Visual Research of Philippine Imagery by Team Manila’s Jowee Alviar
By Nicai de Guzman
Even before co-founding Team Manila, a graphic design studio that also produces lifestyle merchandise that exude Pinoy pride, Jowee Alviar has always been interested in history.
When Alviar was studying at CalArts, they had a class on History of Graphic Design. “That class made a mark with me. What’s the history of graphic design here in the Philippines? That led to my investigation,” Alviar said.
Alviar said that the current Philippine graphic design styles are a mix of different things – American media, Spanish influence, love of Japanese culture, to name a few. But what about purely Filipino designs?

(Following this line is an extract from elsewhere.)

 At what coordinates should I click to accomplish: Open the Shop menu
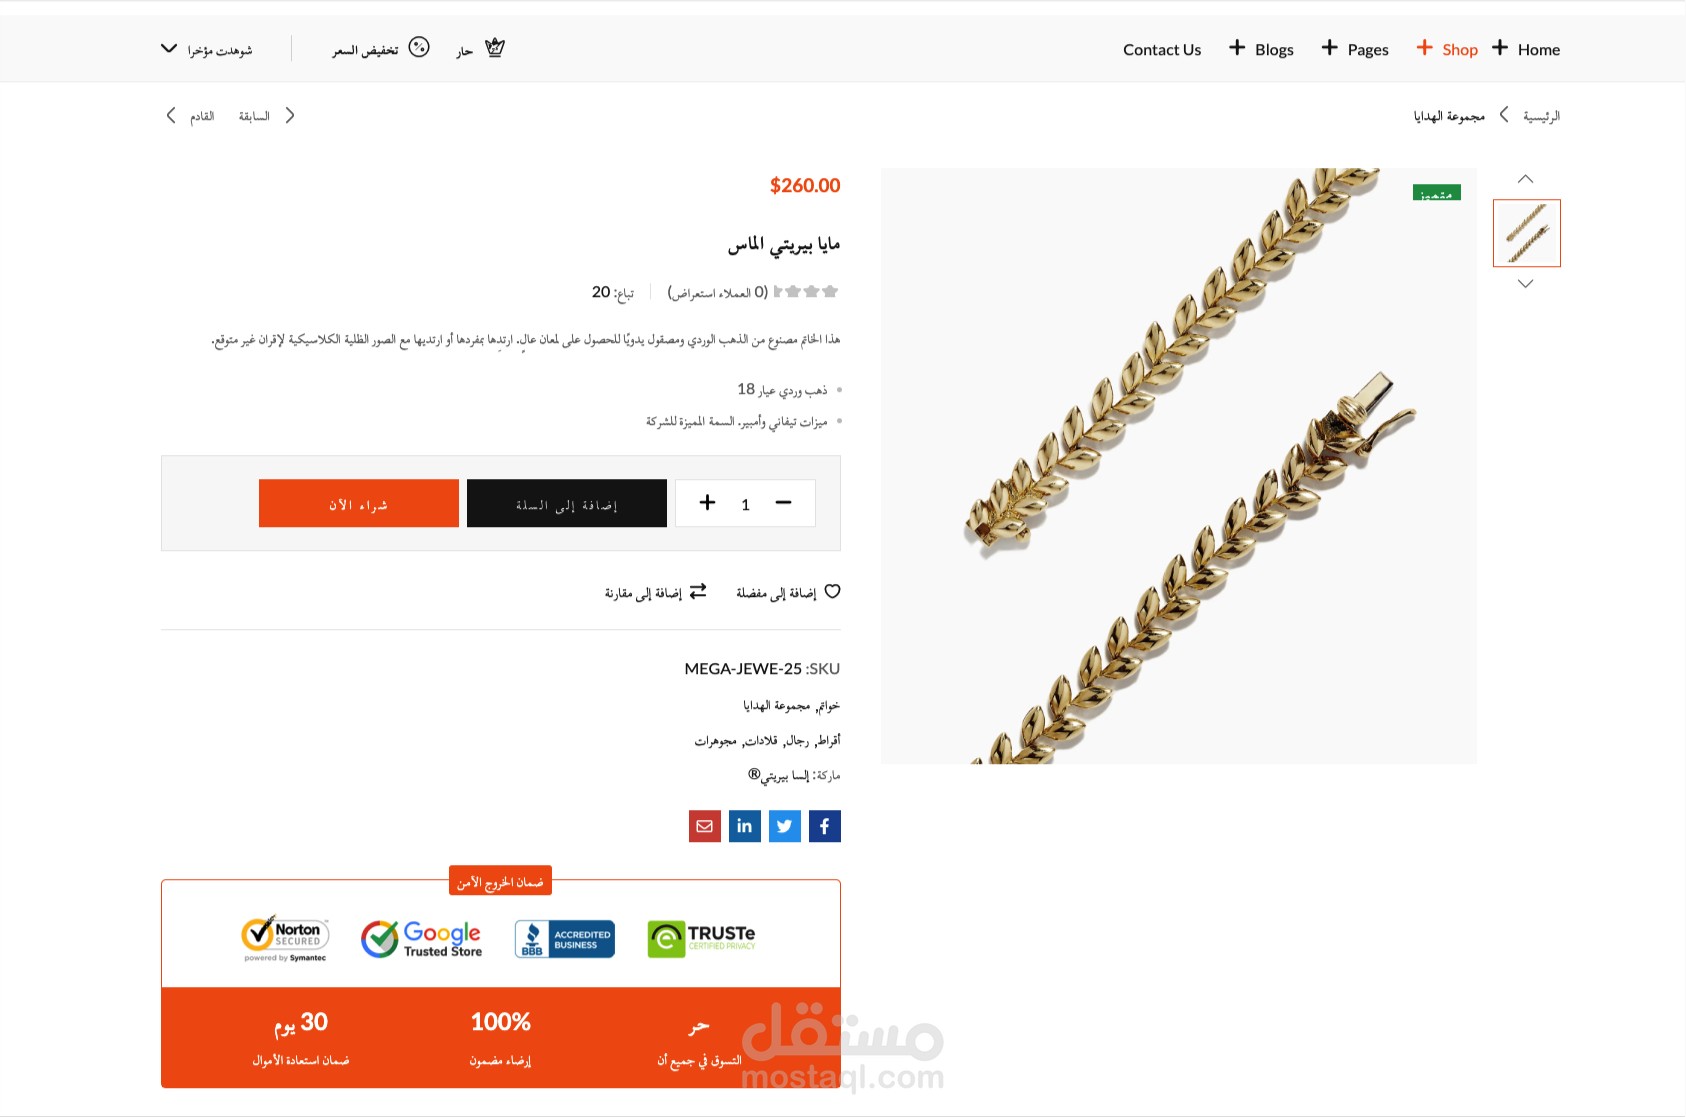(x=1447, y=49)
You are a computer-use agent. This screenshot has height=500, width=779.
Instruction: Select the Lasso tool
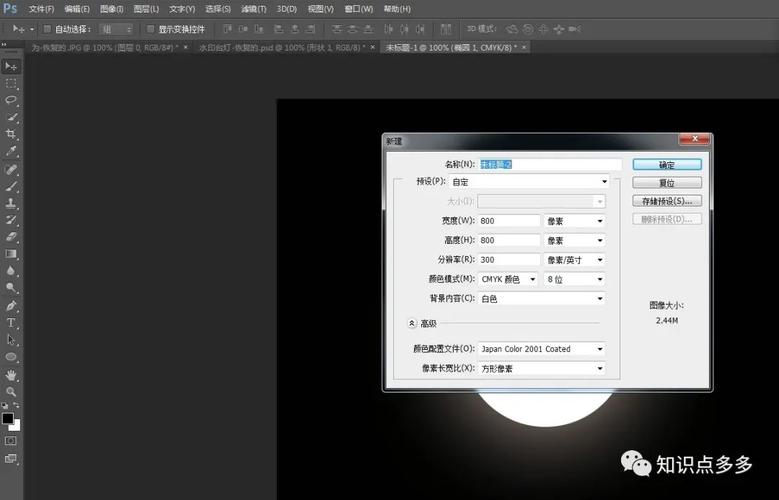[12, 100]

“What are the images in our history that came from the Philippines or talks about the Philippines? We need to know our history so that led to this investigation and research,” Alviar said.
He presented his findings or visual research of Philippine imagery during the adobo Design Series 2018 on March 22 at The Mind Museum.
From nature to national heroes
Aside from the popular Pintados, an obvious example of art during Philippine pre-colonial times, the Baybayin is also something one should look at, according to Alviar. Baybayin, which was inspired by the Sanskrit of Eastern form of lettering, could also tell us a lot about Philippine’s earliest designs.
For example, the symbols found on the copper plate of Laguna would show us that there are patterns related to nature. These patterns had symbols of the sun, spirit, animals like bayawak, snakes, frogs. When the Spaniards came and converted Filipinos to Christianity, the reoccurring patterns in designs had crosses, diamonds, and geometric shapes.
“The Bontoc preserved their culture and icons because the Spanish missionaries didn’t reach that level,” Alviar said, pertaining to cultural patterns that still exist in contemporary Bontoc designs.
At the turn of the 19th century, packaging of products by companies are also telling of the country’s situation. Cigarette packaging such as La Campana, Balita, Tatlong Diwata, and Kayamanan used illustrations of nature and images of national heroes such as Jose Rizal.
“These are the things we want to research more on, what are the other labels that time? So it’s a mix of typography, patterns. The style is European but the content is Filipino,” he said.
During the World Exposition Fair at St. Louis in 1904, Americans brought Filipino natives together with native huts. Alviar showed how the promotional brochures looked like for the fair, depicting Filipinos to be savages.
Back in the Philippines, the Manila Carnival, a precursor to the Bb. Pilipinas, also had some interesting promotional materials. Each poster would promote a province which would even have their own pavilion, queen, and elements of what their province is known for.
Aside from the Manila Carnival, theaters and vaudevilles were a form of entertainment in Old Manila. These theaters, such as the Manila Grand Opera House, would come out with regular posters with loud, crazy typography and layouts.
Advertisements and street art
Alviar showed the covers of products like Katialis and match boxes which depicted life in the provinces. The boxes had illustrations of carabaos and farmers. The same is true for tobacco print ads, which often portray Filipinos in a cultural setting. For example, a town celebrating a fiesta and people dancing tinikling.
There was a surge of materials about travel and tourism in the ‘20s, with the enhancements in air and sea travel. Most of these brochures show illustrations of Philippine landmarks. Print advertisement of hotels located in the Philippines also promote various Philippine sceneries.
“This is part of our continuous creation of visuals about the Philippines,” Alviar said about these.
When looking at these promotional materials and product packaging, Alviar said that they had some things in common.
“We noticed a certain typeface or look that was consistent that time. When you say Philippines, especially with Philippine culture materials, this Sulu-like [font] with shapes of Sarimanok [are some of the things] we see in different materials,” he said.
After the war, graphic illustrators had a lot of options for employment. From drawing advertising materials, they can also illustrate for magazine of comics. In fact, some of our National Artists such as Fernando Amorsolo started out as illustrators for magazines like Liwayway, Alviar said.
On the other hand, Malang, another esteemed artist, started out as an illustrator who depicted the streets of Manila. Alviar pointed out that the layering of the city is evident in his style.
The streets of Manila is another overlooked venue to study Philippine art, according to Alviar. The dying art of hand drawn movie poster billboards, signages of tarot card readings in front of Quiapo, and shirts with inscriptions of anting antings are just some or the urban art that will soon be part of the country’s narrative.
“So where do we go from here? What we have now so we can create our future,” Alviar said.
“Hopefully we turn this to something we can pass on to our students. Hopefully there will be more materials talking about the rich history of graphic designs.”